Sebastianelli A, Spatafora P, Frizzi J, Saleh O, De Nunzio C, Tubaro A, Vignozzi L, Maggi M, Serni S, McVary KT, Kaplan SA, Gravas S, Chapple C, Gacci M. Which Drug to Discontinue 3 Months After Combination Therapy of Tadalafil plus Tamsulosin for Men with Lower Urinary Tract Symptom and Erectile Dysfunction? Results of a Prospective Observational Trial.
Eur Urol Focus 2019;
7:432-439. [PMID:
31606473 DOI:
10.1016/j.euf.2019.09.015]
[Citation(s) in RCA: 3] [Impact Index Per Article: 0.6] [Reference Citation Analysis] [Abstract] [Key Words] [Track Full Text] [Journal Information] [Subscribe] [Scholar Register] [Received: 07/17/2019] [Revised: 09/08/2019] [Accepted: 09/24/2019] [Indexed: 12/18/2022]
Abstract
BACKGROUND
Safety and efficacy of tamsulosin and tadalafil for men with benign prostatic enlargement (BPE) and/or erectile dysfunction (ED) are defined.
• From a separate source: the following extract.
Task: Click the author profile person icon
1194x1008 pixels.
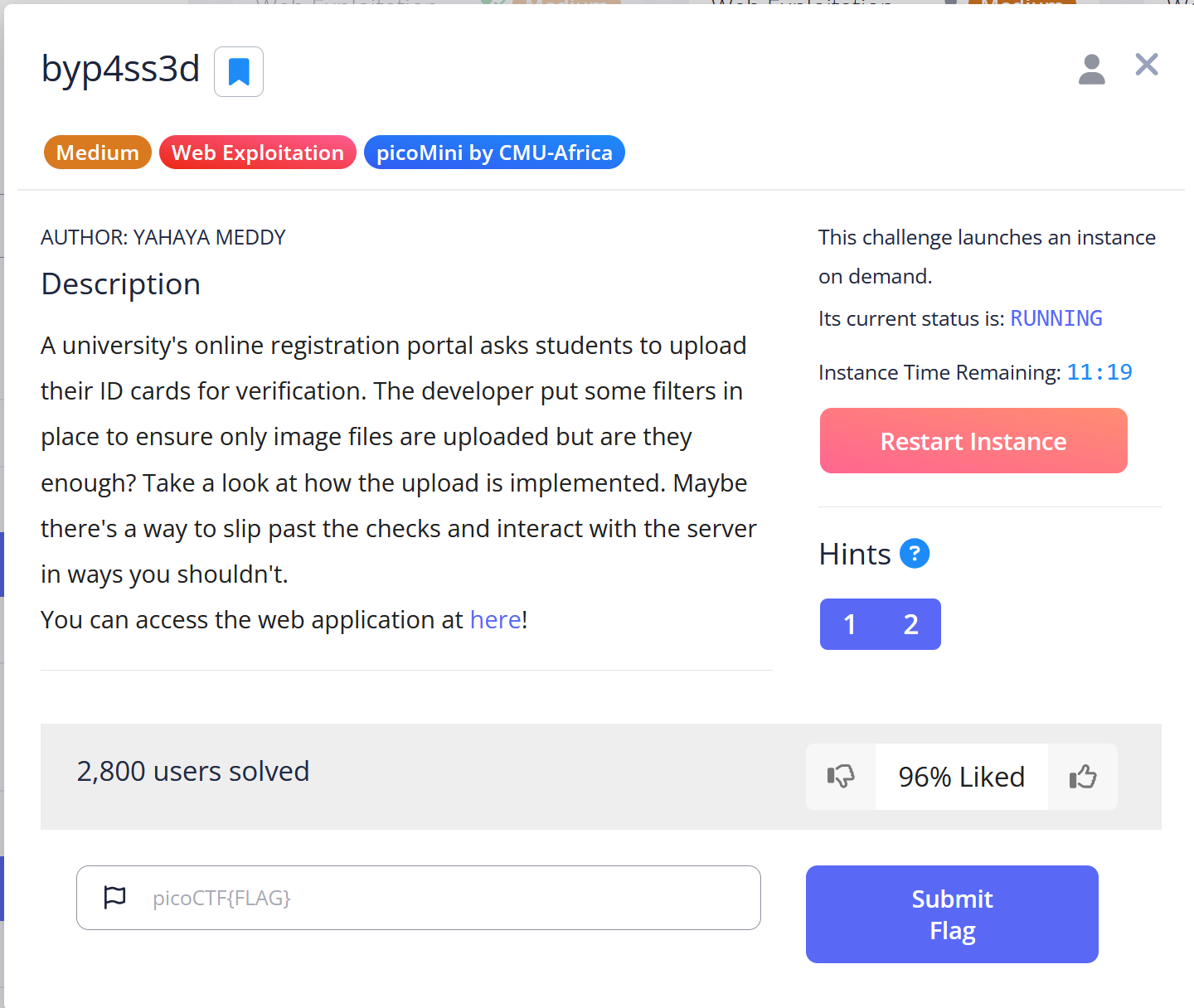Action: coord(1091,70)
However, there are only a few pilot studies on combination therapy with these drugs for men with lower urinary tract symptom (LUTS)/BPE and ED. Moreover, preliminary reports are limited to 12 wk, without any information about subsequent therapies.
OBJECTIVE
To evaluate the impact of discontinuation of tamsulosin versus tadalafil 12 wk after combination therapy.
DESIGN, SETTING, AND PARTICIPANTS
Fifty consecutive patients with moderate-to-severe LUTS (International Prostate Symptom Score [IPSS] > 7) and mild-to-severe ED (International Index of Erectile Function-5 [IIEF-5] < 22) were treated with combination therapy (tamsulosin 0.4mg/d plus tadalafil 5mg/d) for 12 wk. After 12 wk, 25 patients discontinued tamsulosin (Group TAD), while 25 patients discontinued tadalafil (Group TAM).
OUTCOME MEASUREMENTS AND STATISTICAL ANALYSIS
Efficacy variables were IPSS (total, voiding, storage) and IIEF-5. Paired samples t test and analysis of variance were used.
RESULTS AND LIMITATIONS
Groups TAD and TAM presented similar features (age, BMI, metabolic profile) including symptoms scores at baseline. Similar and significant improvements in IPSS (total, voiding, and storage) and IIEF-5 were recorded in both groups after 12 wk of combination therapy (all p< 0.001). Total IPSS was similar between the two groups at the end of the trial. However, we found between-group significant differences from baseline to 24 wk and from 12 to 24 wk in storage-IPSS (Group TAD: -3.32 vs Group TAM: -1.24, p= 0.002; Group TAD: +0.24 vs Group TAM: +1.20, p= 0.040, respectively) and in IIEF-5 (Group TAD: +4.64 vs Group TAM: +0.16, p< 0.001; Group TAD: -1.64 vs Group TAM: -4.40, p= 0.003). No significant treatment-related adverse event was recorded in both groups.
CONCLUSIONS
After 12 wk of combination therapy, monotherapy with tadalafil for further 12 wk allows to preserve the improvement of storage IPSS and IIEF-5, in addition to total IPSS.
PATIENT SUMMARY
In this report we evaluated the discontinuation of tamsulosin or tadalafil after 12 wk of combination therapy. We found that tadalafil monotherapy, for a further 12 wk, aids in retaining the improvement of storage symptoms and erectile function.